00:03:26.890 Today, I’ll cover what happens when you press the blue button to deploy, as well as what occurs when users make requests during that process. Deploying Shopify is primarily about pressing that button and monitoring outcomes. Pressing the deploy button initializes a Capistrano script. This script runs and the first step involves taking the new revision and placing it on the host server.
00:03:58.450 The supervisor daemons are then started, and their first responsibility is to take the new code written in the revision file and start all the containers. Each container is brought up sequentially; the first container is started, and once it completes its process, the next container begins. During deployment, adjustments are made based on exit statuses which indicate if the deployment was successful.

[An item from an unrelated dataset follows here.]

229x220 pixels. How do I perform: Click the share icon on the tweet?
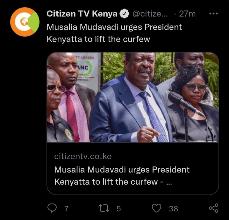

00:04:47.230 There are three different exit statuses: a successful exit code indicates that the deployment was completed successfully and that all containers have transitioned to the new revision. If all containers are not yet transitioned, the supervisor daemons will continue restarting the containers until each has switched to the new version.
00:05:19.920 However, if a deployment fails, there are two potential outcomes: either the revision is flapping, or the deployment has simply failed. A flapping revision means that some containers are running the new version while others are stuck on the old one. This situation is undesirable, as it can lead to inconsistency in application behavior.
00:06:07.520 When a deployment fails, the application is restarted to resolve the issue. We have numerous large merchants, such as Kylie Jenner, who drive considerable traffic during sales events. Each time a popular product is released or promoted, the amount of traffic can spike significantly, necessitating a robust deployment process.
00:06:39.900 When users make requests—like wanting Kylie Jenner's lipsticks—they are sent through the load balancers to the respective servers. If the server is in the middle of switching revisions, it might not accept the incoming request, leading to retries sent to different containers. If a container handles the request, it will complete it before switching its revision.
00:07:09.520 Although we can handle multiple requests, it’s critical to ensure that all requests are served correctly. With several containers involved, if one is switching and another experiences a failure, this can lead to a situation where some revisions are outdated, hence impacting customer experience.
00:08:11.710 If we consider a scenario where a deploy hasn’t finished, and someone deploys a revision while it’s in progress, it can lead to the situation where multiple revisions are in play on the same server. Such cases negatively affect performance and can lead to a flopping deployment.
00:09:40.060 The critical difference between a deploy and a restart is ease of management and complexity. Deploying involves a new revision, while restarting utilizes the current one. Both processes restart the supervisor daemons; however, deployments are slightly longer due to the downloading of a new image.
00:10:54.290 We have two data centers—one is active and handles traffic, while the other is passive, which we keep updated with the latest revisions. This is important for failover, ensuring we can switch over to the passive data center in case of issues without losing the current state of the application.
00:12:02.620 If a deployment fails in the active data center, we take immediate action because that's where our traffic flows. We usually restart the application and monitor for any issues.
00:12:10.150 Thank you for your time today! That concludes my talk on how we deploy Shopify.